-- STATED TASK --
Extend the account of the artist's Cabbage Patch Kids showroom displays for Hasbro, picking up after its final sentence.

The artist had been hired by Hasbro, Inc. as an independent contractor for 3 consecutive years to create toy product display dioramas for their buyer's showroom in NYC in preparation for the Toy Fair annual toy industry trade show. In November 1990, Lisa was hired to create the Cabbage Patch Kids line showroom for Hasbro Toys. The artist was working on a 3-month contract as a vendor, with no statement of copyright or Work Made for Hire in the contract. The showroom was not open to the public; the displays were for retail store buyers only and photographed for limited run of printed product catalogs to give to buyers (photos never intended for any other commercial use). Just before the showroom opened for the 1991 Toy Fair, Lisa discovered that Hasbro had used photos of her 3D displays on the product packaging of at least one of their Cabbage Patch doll products, instead of using the product packaging imagery that had been designed by their marketing department.

-- STORED RECORDS --

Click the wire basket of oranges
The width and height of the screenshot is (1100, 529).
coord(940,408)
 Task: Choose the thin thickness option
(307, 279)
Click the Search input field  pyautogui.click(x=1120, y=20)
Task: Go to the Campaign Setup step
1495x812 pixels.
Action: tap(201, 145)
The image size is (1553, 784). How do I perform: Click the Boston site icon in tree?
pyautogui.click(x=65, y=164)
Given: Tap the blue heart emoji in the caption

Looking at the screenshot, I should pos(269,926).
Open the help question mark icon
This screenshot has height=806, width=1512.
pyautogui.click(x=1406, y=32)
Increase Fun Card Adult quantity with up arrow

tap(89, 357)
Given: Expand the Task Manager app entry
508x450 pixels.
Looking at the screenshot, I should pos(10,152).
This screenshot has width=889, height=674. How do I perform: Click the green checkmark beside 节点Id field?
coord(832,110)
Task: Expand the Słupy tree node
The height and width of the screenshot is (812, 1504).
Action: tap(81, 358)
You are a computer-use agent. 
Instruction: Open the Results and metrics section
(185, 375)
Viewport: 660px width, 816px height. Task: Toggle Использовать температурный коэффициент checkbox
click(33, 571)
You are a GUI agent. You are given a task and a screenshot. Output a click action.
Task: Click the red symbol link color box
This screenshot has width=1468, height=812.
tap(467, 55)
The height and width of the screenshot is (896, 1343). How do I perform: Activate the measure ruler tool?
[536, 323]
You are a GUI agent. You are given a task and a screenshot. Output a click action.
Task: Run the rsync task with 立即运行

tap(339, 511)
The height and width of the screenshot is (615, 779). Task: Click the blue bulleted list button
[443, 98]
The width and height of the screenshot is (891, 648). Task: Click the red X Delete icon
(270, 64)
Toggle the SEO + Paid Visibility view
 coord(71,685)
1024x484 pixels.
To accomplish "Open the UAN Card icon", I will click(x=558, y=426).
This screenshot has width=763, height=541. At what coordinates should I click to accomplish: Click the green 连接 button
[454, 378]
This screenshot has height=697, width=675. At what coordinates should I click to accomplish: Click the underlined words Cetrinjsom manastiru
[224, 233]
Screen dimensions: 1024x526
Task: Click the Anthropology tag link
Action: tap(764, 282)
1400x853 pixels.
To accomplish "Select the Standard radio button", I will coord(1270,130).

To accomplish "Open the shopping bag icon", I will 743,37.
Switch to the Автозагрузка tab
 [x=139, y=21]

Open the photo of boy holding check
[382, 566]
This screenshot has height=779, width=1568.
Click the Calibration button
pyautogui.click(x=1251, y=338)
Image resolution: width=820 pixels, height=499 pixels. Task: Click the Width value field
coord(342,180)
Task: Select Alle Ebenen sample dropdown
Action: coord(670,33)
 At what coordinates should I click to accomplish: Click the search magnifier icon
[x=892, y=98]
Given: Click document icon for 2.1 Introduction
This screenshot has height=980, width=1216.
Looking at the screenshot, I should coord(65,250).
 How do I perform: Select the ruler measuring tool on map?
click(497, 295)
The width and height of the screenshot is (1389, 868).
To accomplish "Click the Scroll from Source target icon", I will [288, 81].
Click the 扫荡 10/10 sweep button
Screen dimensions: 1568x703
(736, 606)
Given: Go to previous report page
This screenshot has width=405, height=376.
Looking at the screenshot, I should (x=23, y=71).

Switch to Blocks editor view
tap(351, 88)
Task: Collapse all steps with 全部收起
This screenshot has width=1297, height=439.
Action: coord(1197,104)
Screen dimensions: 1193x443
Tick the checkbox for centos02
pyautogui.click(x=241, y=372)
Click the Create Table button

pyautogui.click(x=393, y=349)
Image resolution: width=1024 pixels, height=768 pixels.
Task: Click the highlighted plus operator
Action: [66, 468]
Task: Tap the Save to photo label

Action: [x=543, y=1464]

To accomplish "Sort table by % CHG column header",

-- RESPONSE TO THE TASK --
Lisa had not registered any of the display designs because they were never intended for any use other than the showroom display, and in past years were always destroyed when the showroom closed after a few months. Lisa contacted the graphic design department and then the legal department to ask for a usage fee. They refused.

Cabbage Patch Dolls earned approximately $100 million in retail sales for Hasbro, Inc. in 1991.

The recourse Lisa would have sought had she been able to sue the infringer would have been actual damages of a licensing fee for usage, depending upon the number of units made. The creator estimates the licensing fee to be valued between $3,500 and $6,000.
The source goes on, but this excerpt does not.